Ceremonial - Special Sitting at Brisbane - Welcome to the Honourable Justice John Dyson Heydon B0/2003

Case

[2003] HCATrans 819

23 June 2003

No judgment structure available for this case.

H I G H   C O U R T   O F   A U S T R A L I A

SPECIAL SITTING  

WELCOME TO

THE HONOURABLE JUSTICE JOHN DYSON HEYDON

AT

BRISBANE

ON

MONDAY, 23 JUNE 2003, AT 2.00 PM

HEYDON J

Speakers:

Mr Glenn C. Martin, SC, President of the Queensland Bar Association

Mr Ronald S. Ashton, Vice President of the Queensland Law Society

TRANSCRIPT OF PROCEEDINGS

HEYDON J:   Yes, Mr Martin.

MR MARTIN:   If it please the Court.  The High Court of Australia first sat in Brisbane in May 1904 and, perhaps in a sign of things to come, reversed the Full Court which had upheld the trial judge’s decision.  The history of the Court and its peregrinations has been told elsewhere but it has been our fortune to have the Court visit on a nearly annual basis for 99 years and it is always a pleasure to be able to welcome a new member of the Court to the Queensland sittings.
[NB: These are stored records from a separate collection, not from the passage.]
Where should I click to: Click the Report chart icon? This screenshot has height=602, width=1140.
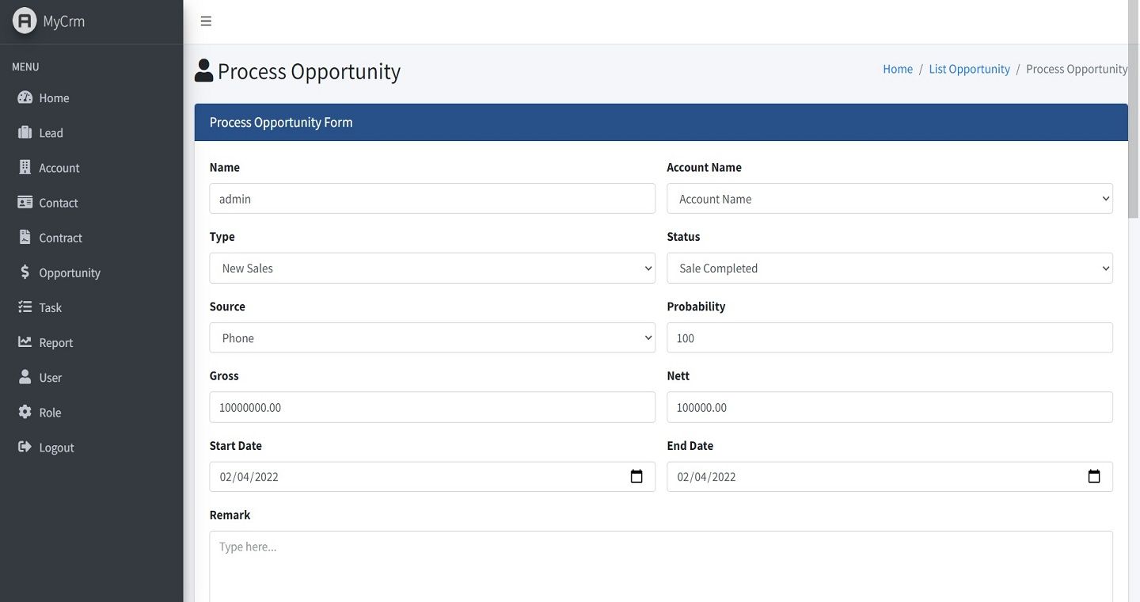pyautogui.click(x=25, y=342)
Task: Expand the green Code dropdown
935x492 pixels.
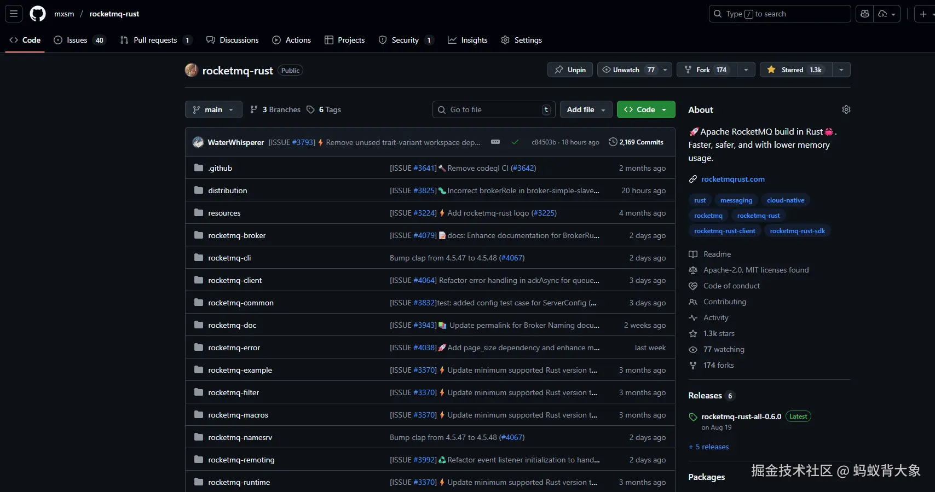Action: tap(645, 109)
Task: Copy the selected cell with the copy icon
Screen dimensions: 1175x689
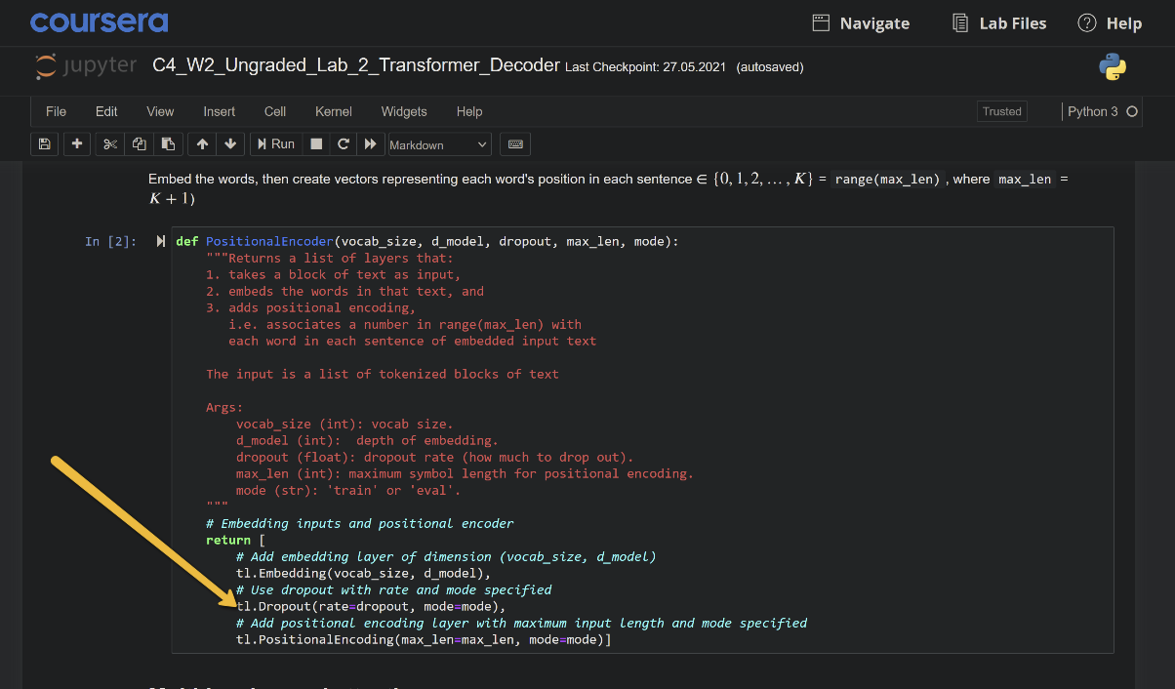Action: point(138,143)
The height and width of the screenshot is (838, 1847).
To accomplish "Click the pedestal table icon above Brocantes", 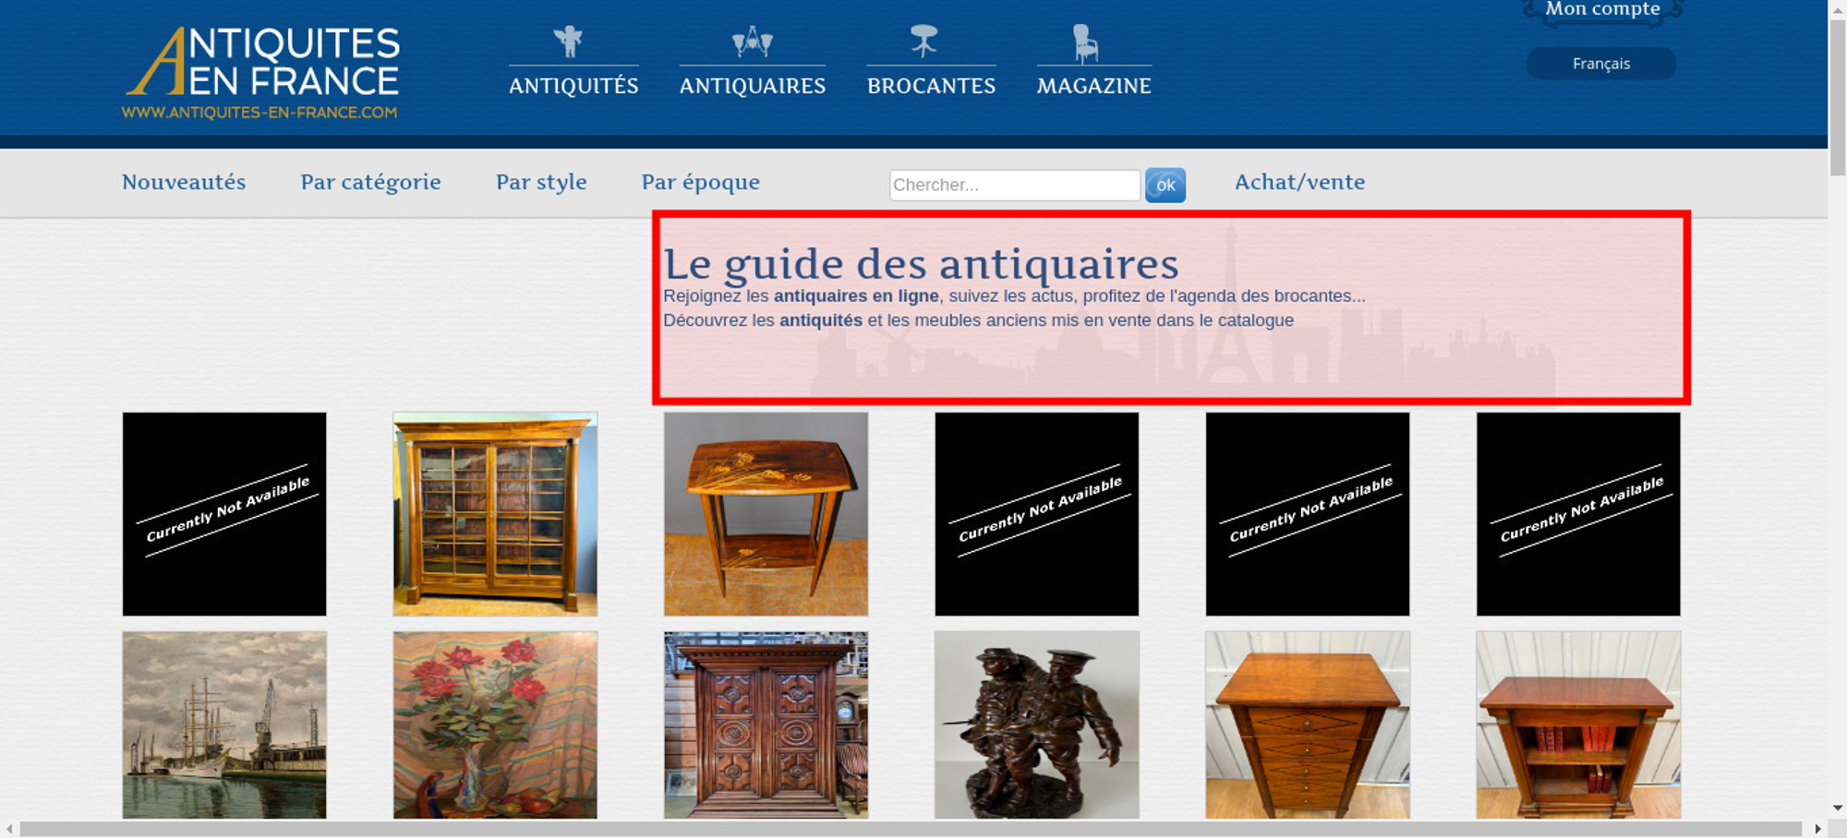I will [924, 41].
Your Honour is already well known to the profession in this State, if not personally, then through the many books and articles you have written or the many journals and reports you have edited.  It is not an easy thing to find something new to say about a person who has been the subject of so many farewells and welcomes in recent months.  I made inquiries of those at the New South Wales Bar who knew you well, both in practice and on the Court of Appeal.  They were of little public help.  I sought assistance from the judge who now occupies your chambers in the Court of Appeal, hoping that perhaps you had left something behind which might allow some insight not previously revealed.  All I was told was that the room had been stripped bare of belongings and that all that was left was the view.  But perhaps we do not need any inside information. 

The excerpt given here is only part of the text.